Jika Anak Sekolah Terlalu Dini (Elly Risman, S. Psi)

1. Keyakinan umum...
* Otak anak usia dini seperti spons, artinya ini masa yg tepat untuk ditanamkan ilmu, agar anak tumbuh cerdas
* Semakin dini disekolahkan, otak anak semakin berkembang.

2. Sehingga...
Ada ortu yg menyekolahkan sedini mungkin, bahkan ada yg masuk prasekolah diusia 1,5-2 tahun.

3. Mari kita bercermin...
* Apakah kita begitu meyakini bahwa anak harus segera pintar agar siap menghadapi persaingan zaman?
* Apakah kita disiapkan mjd orang tua?
* Apakah memiliki bekal yang cukup dlm mengasuh?
* Bagaimana innerchild diri kita?

4. Betapa kita disiapkan untuk menjadi ahli namun tdk disiapkan jadi orangtua, shg tidak punya kesabaran & endurance utk jadi ortu.
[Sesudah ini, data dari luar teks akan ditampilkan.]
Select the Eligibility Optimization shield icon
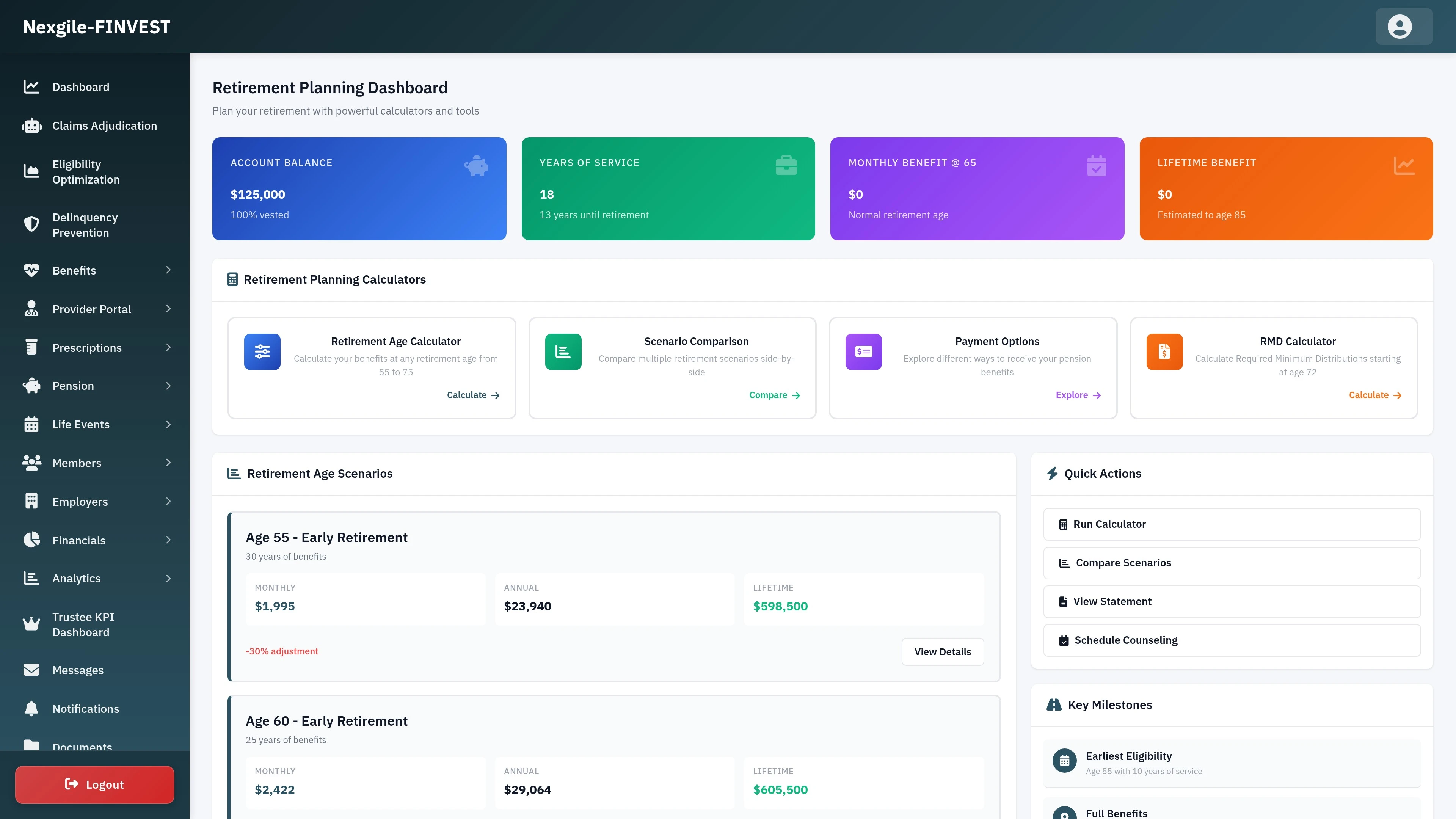The height and width of the screenshot is (819, 1456). 31,171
5. Ilmu yg kita miliki untuk mengasuh pun serba tanggung.
Ilmu yg setengah-tengah, berujung pada false belief (keyakinan yg salah).
Sayangnya false belief ini dpt berubah menjadi societal false belief (keyakinan yg salah pd sekelompok orang).
Jika ortu tdk memiliki kemampuan berpikir (thinking skill) yg baik, false belief akibat ilmu yg serba tanggung itu jd pembenaran bersama atas keputusan kita yg keliru.

6. Pintar ada waktunya!
Karena yg berkembang adalah pusat perasaan, anak usia dini hrs jadi anak yg bahagia, bukan jd anak yg pintar!

7. Kita berpikir...
"Kan di sekolah belajarnya sambil bermain"
"Kan anak perlu belajar sosialisasi"
"Kan anak jd belajar berbagi & bermain bersama"
Padahal...
* Anak usia dini belum perlu belajar sosialisasi dg beragam orang
* Saat anak diusia dini, otak anak yg paling pesat berkembang adl pusat perasaannya, bukan pusat berpikirnya.
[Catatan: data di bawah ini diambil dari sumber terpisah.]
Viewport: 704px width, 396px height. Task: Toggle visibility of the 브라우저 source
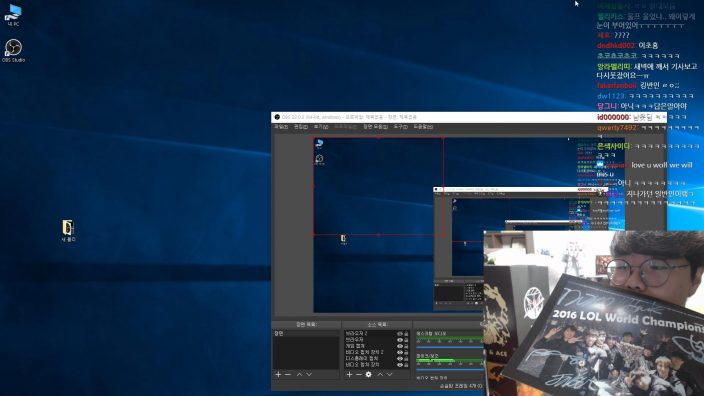(400, 340)
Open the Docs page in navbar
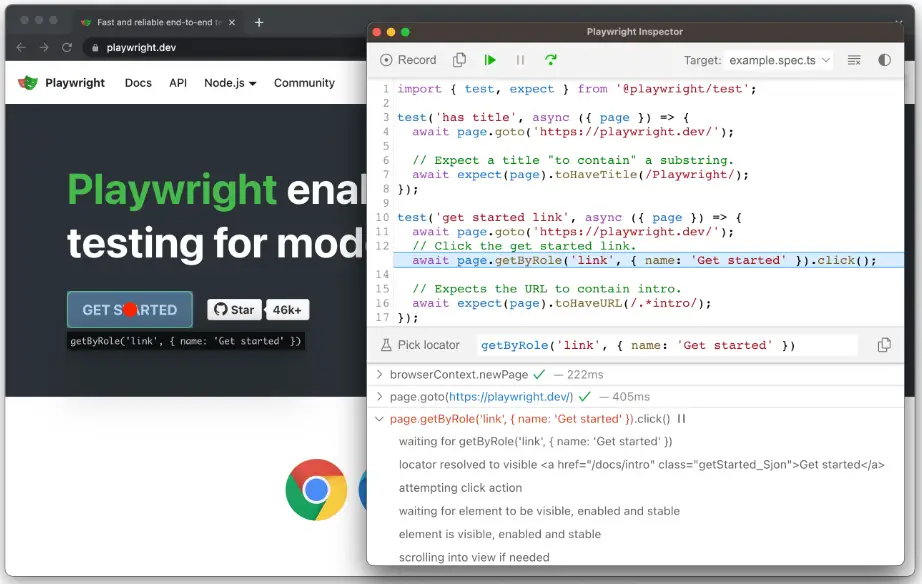The image size is (922, 584). coord(138,83)
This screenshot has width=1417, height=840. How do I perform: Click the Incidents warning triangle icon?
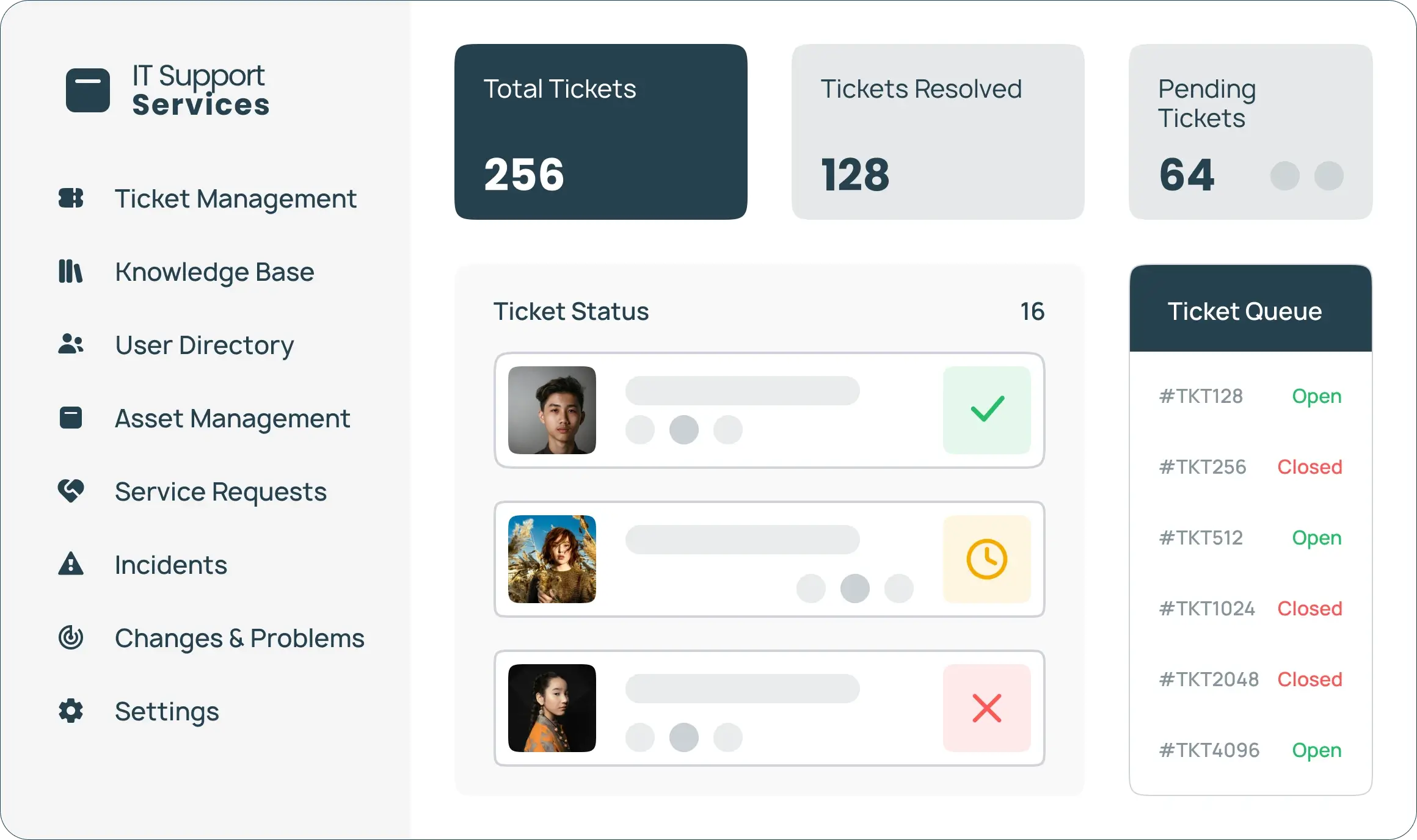[x=71, y=564]

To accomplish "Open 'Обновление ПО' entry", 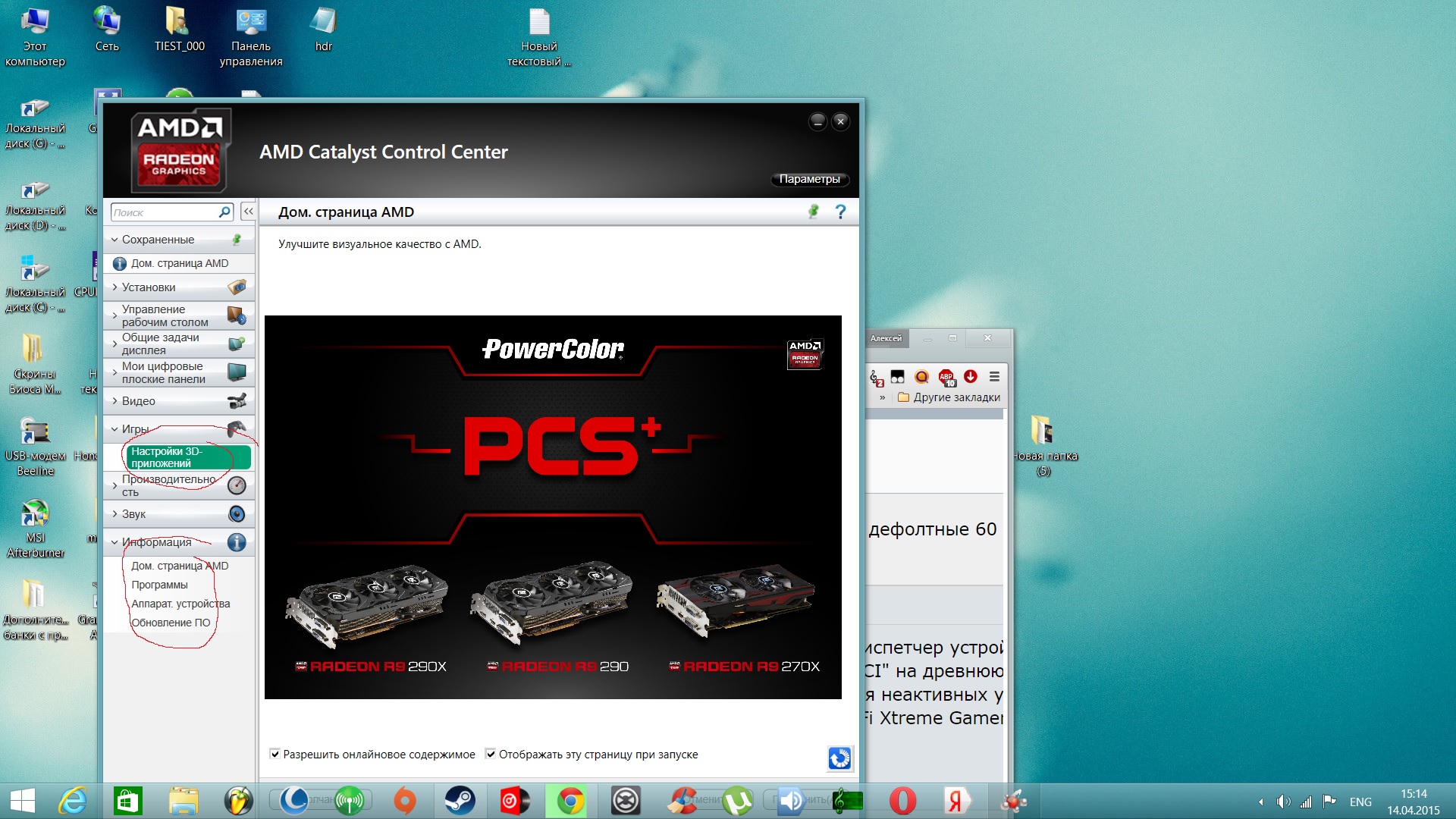I will 171,623.

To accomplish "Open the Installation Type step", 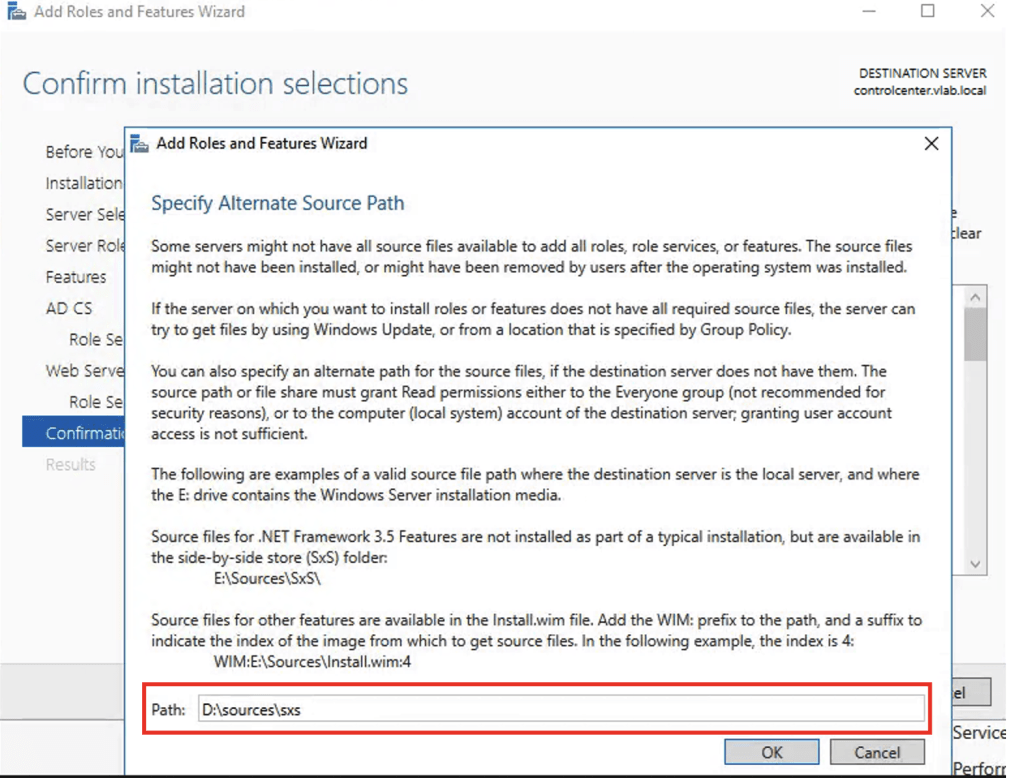I will 84,183.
8. Di sekolah, kegiatan anak hanya bermain kok!
Taukah ayah bunda, permainan terbaik adalah tubuh ayah ibunya! Bermain dg ayah ibu jga menciptakan kelekatan. Misal: bermain peran, bermain pura-pura, muka jelek, petak umpet.

9. Di sekolah, mainan lebih lengkap.
Permainan paling kreatif adalah bermain tanpa mainan. Jangan batasi kreatifitas anak dg permainan yg siap pakai.
Contoh: karpet jadi mobil, panci jadi topi.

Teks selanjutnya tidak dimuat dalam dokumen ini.